Barbara W. Tuchman, Stilwell and the American Experience in China, 1911-45, p. 198
So in December Stilwell spent his first quality time with Chiang Kai-shek and Claire Chennault, who will provide him with numerous headaches over the next seven years.
Finally, here is Churchill on the progress of one of the most important technological developments of the time.
By March 1936 [radar] stations were being erected and equipped along the south coast, and it was hoped to carry out experimental exercises in the autumn. During the summer there were considerable delays in construction, and the problem of hostile jamming appeared. In July 1937 plans were brought forward by the Air Ministry, and approved by the Air Defence Research Committee, to create a chain of twenty stations from the Isle of Wight to the Tees by the end of 1939 at the cost of over a million pounds. Experiments were now tried for finding hostile aircraft after they had come inland. By the end of the year we could track them up to a distance of thirty-five miles at ten thousand feet. Progress was also being made about ships. It had been proved possible to fix vessels from the air at a range of nine miles. Two ships of the Home Fleet were already equipped with apparatus for aircraft detection, and experiments were taking place for range-finding on aircraft, for fire control of anti-aircraft guns, and for the direction of searchlights. Work proceeded. By December 1938 fourteen of the twenty new stations planned were operating with temporary equipment.

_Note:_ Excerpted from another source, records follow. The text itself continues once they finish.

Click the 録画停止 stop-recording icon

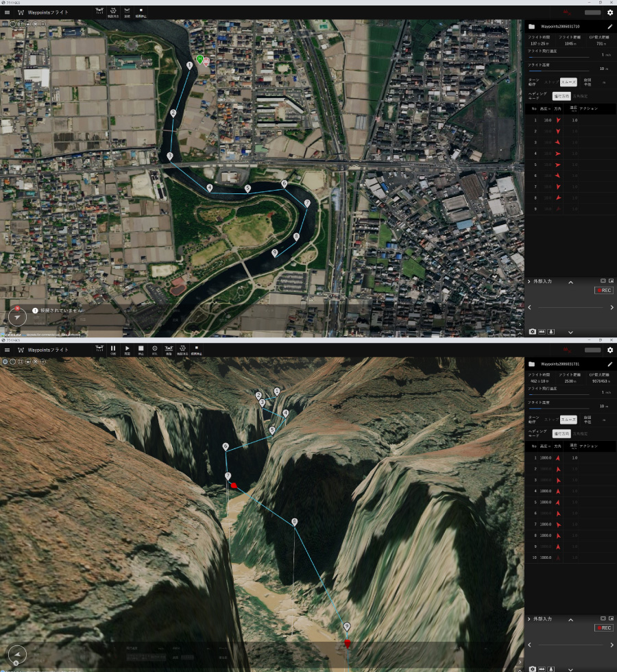[141, 10]
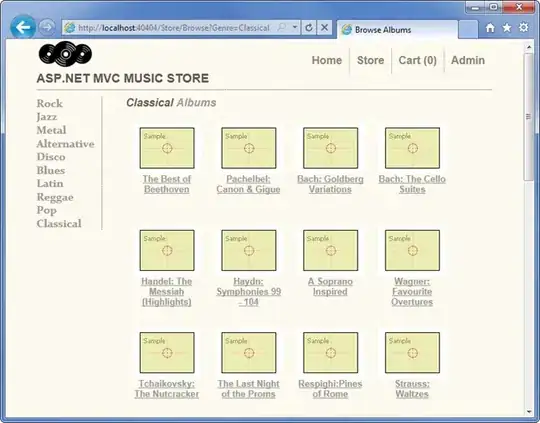This screenshot has width=540, height=423.
Task: Stop loading with the X icon beside refresh
Action: (324, 28)

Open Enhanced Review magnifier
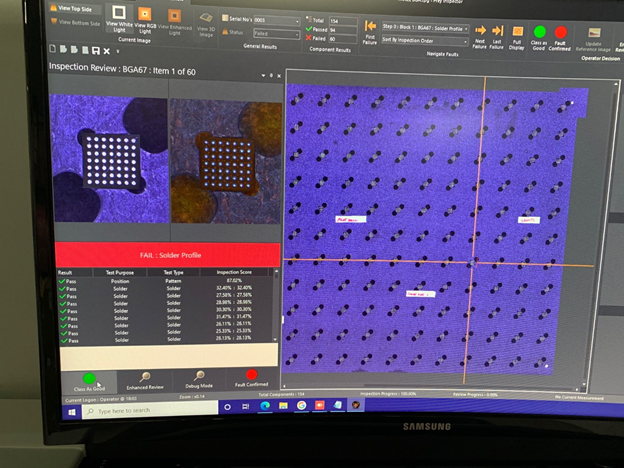coord(146,379)
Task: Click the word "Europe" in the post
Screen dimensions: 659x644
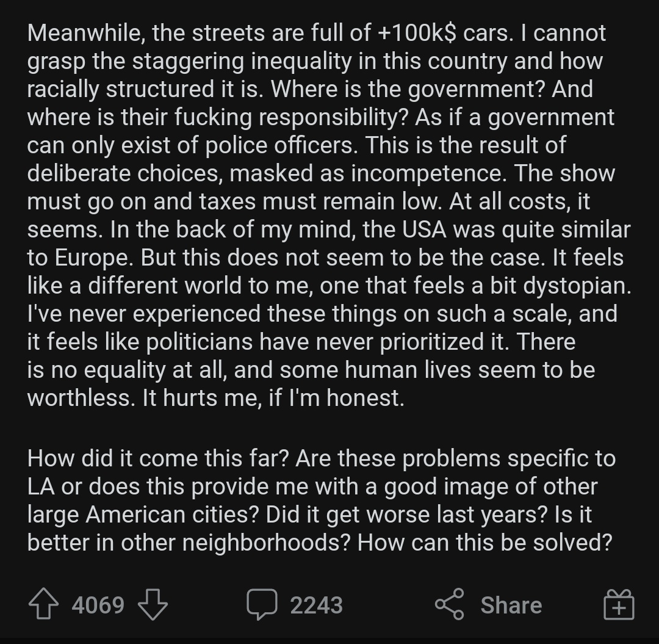Action: coord(90,258)
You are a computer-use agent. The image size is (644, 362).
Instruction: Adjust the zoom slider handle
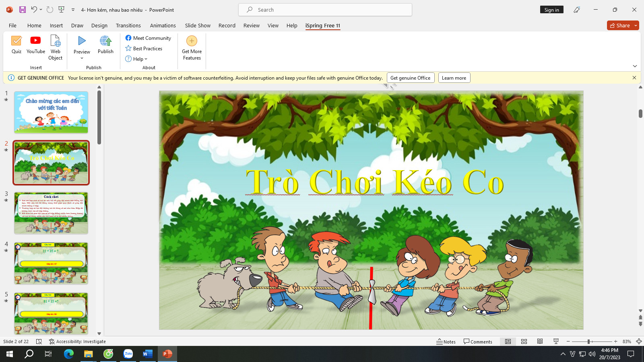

Location of ships from the air was now possible at thirty miles.
Winston S. Churchill, The Gathering Storm
The Kriegsmarine was the least prepared branch of the German armed forces at the outbreak of the war. It was on rebuilding program that was to make it ready for war by 1945 but Hitler could not wait that long.
Once again, we have Hitler’s incompetence as a military commander to thank for the eventual Allied victory over Germany. At the outbreak of WWII, Hitler would only allow 5 U-Boats to be sent to the U.S. east coast. These 5 boats wreaked havoc up and down the coast and caused a staggering amount of damage to U.S. shipping.
During the war Hitler insisted that a significant number of U-boats be used to monitor weather in the North Atlantic, and many of the larger U-boats were assigned to the Mediterrean, where they were ill suited to operate in the relatively shallow waters. If Hitler had allowed the military to concentrate most of the available U-boats in the N. Atlantic between Britain and the U.S. early in the war, the outcome would have almost certainly been different. Even so, it was a very close call.
Operation Drumbeat (by Gannon)is a very good account of German submarine warfare off the U.S. coast. The book is very readable, hard to put down in fact. Well worth a buy.